WHAT THE TASK REQUIRES: Could you retype the entries below exactly, omitting every picture?

[Opening PROVIDED RECORDS section]

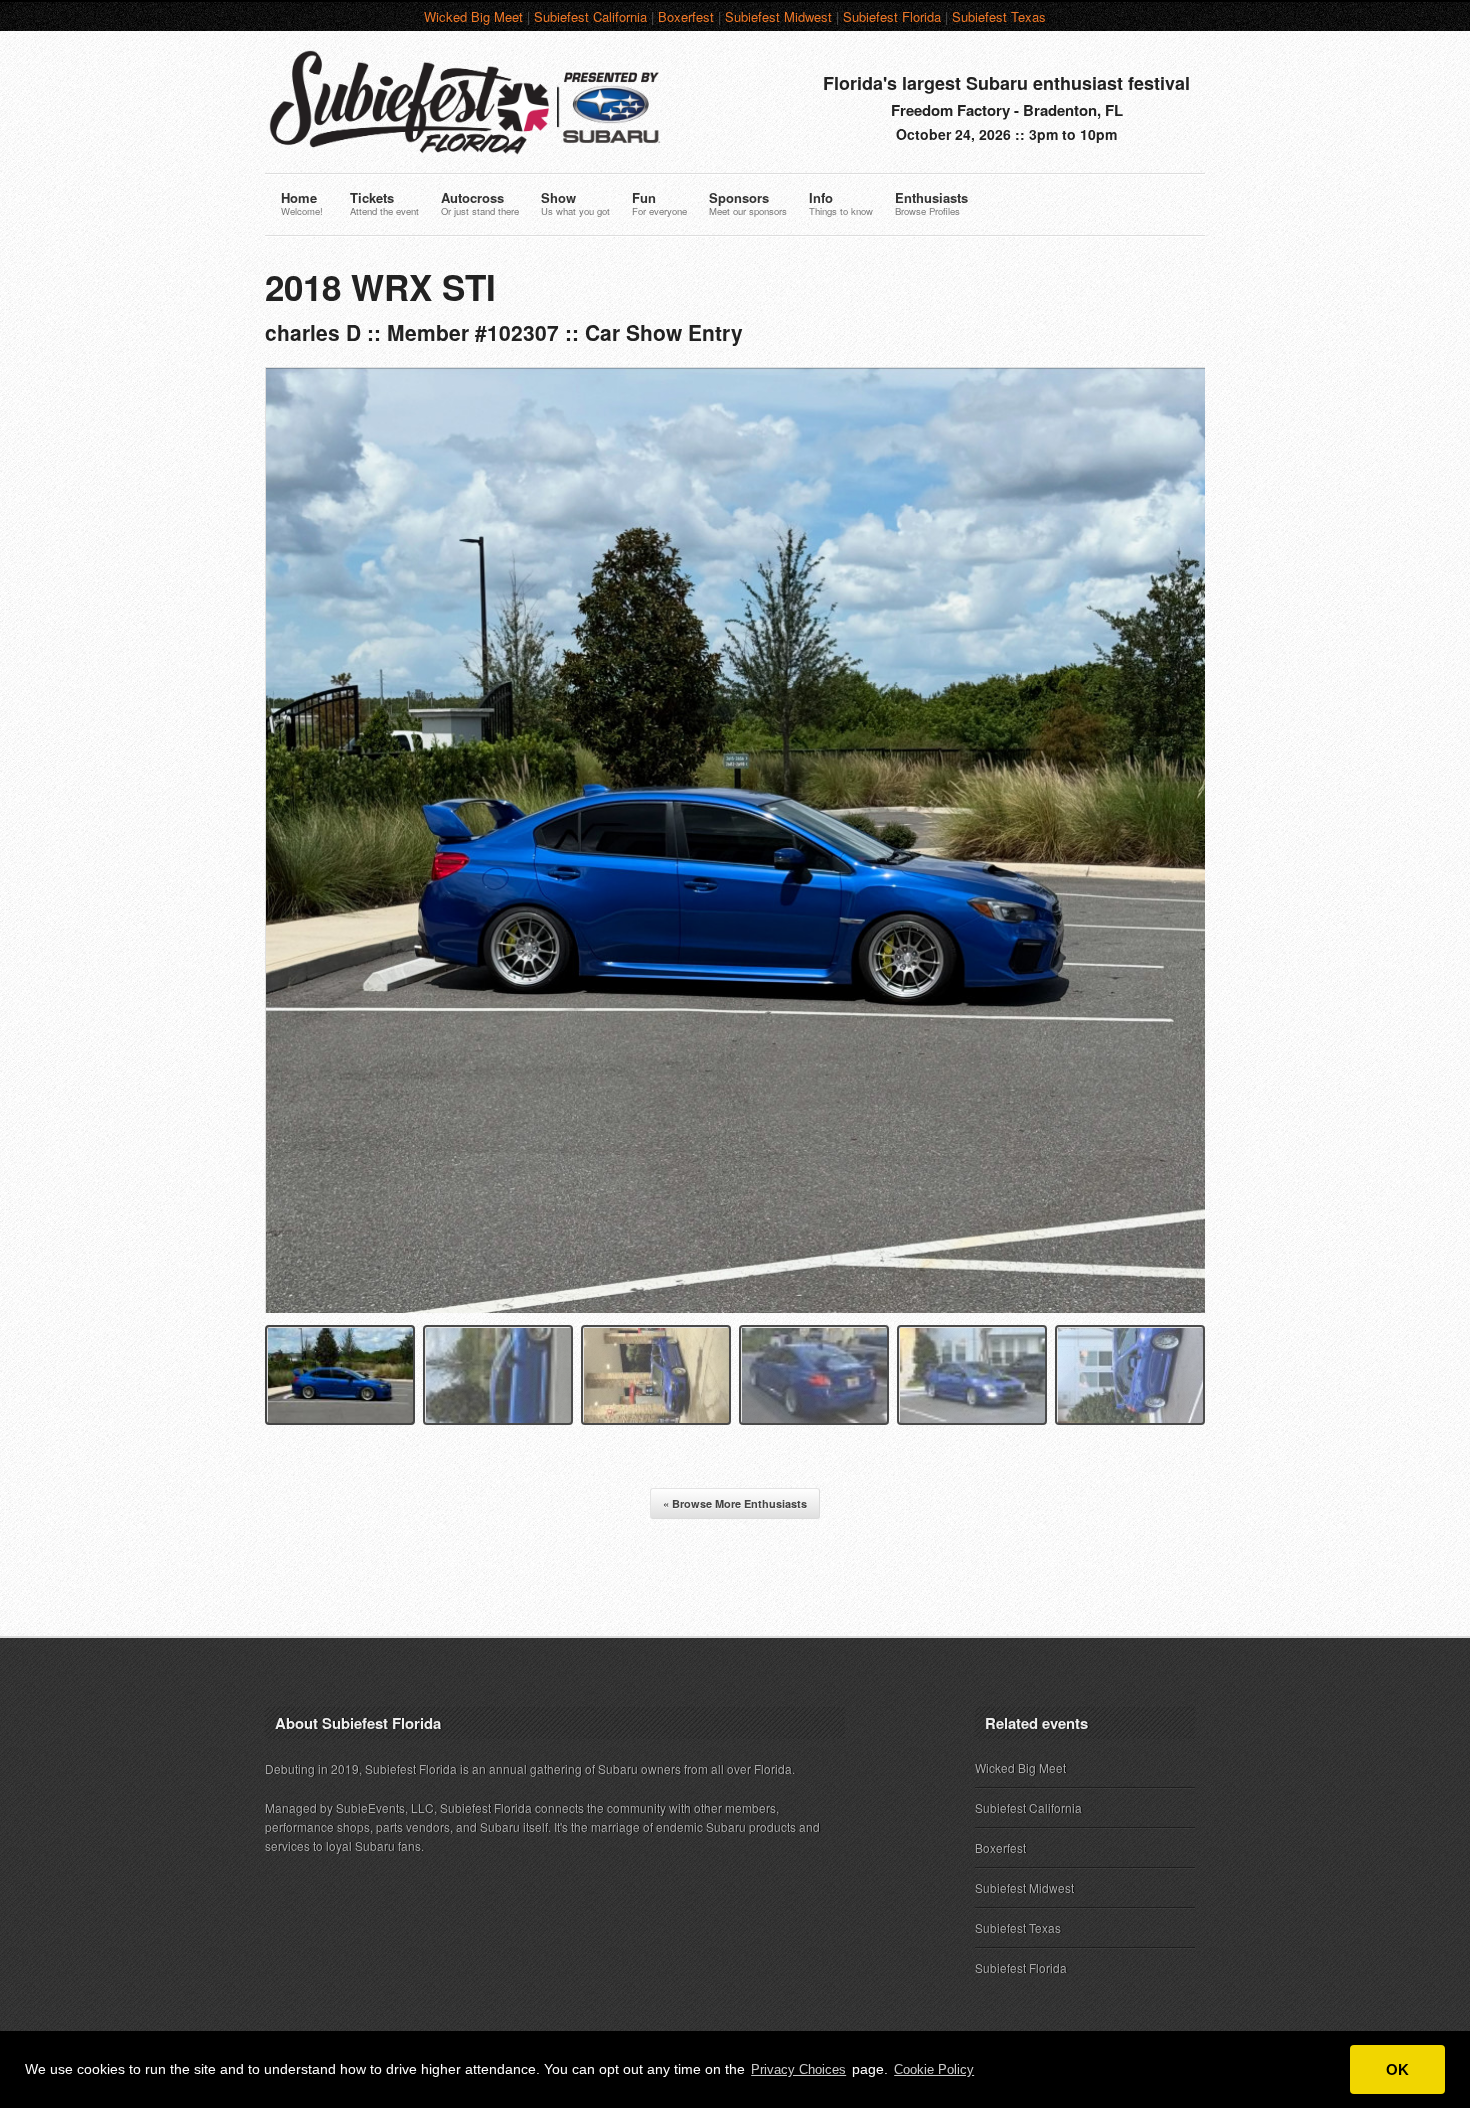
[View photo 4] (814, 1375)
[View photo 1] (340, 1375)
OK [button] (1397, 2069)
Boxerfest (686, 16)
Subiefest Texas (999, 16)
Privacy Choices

[Closing PROVIDED RECORDS section]

RESULT:
[View photo 4] (814, 1375)
[View photo 1] (340, 1375)
OK [button] (1397, 2069)
Boxerfest (686, 16)
Subiefest Texas (999, 16)
Privacy Choices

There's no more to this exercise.